Extracted data: Begin

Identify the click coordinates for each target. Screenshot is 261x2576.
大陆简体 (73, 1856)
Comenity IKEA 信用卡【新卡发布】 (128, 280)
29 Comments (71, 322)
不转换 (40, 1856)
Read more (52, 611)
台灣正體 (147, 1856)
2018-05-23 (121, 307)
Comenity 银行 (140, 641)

Extracted data: End

Your answer should be the full set of records, printed exactly.

Expected answer:
Identify the click coordinates for each target. Screenshot is 261x2576.
大陆简体 (73, 1856)
Comenity IKEA 信用卡【新卡发布】 (128, 280)
29 Comments (71, 322)
不转换 (40, 1856)
Read more (52, 611)
台灣正體 (147, 1856)
2018-05-23 (121, 307)
Comenity 银行 (140, 641)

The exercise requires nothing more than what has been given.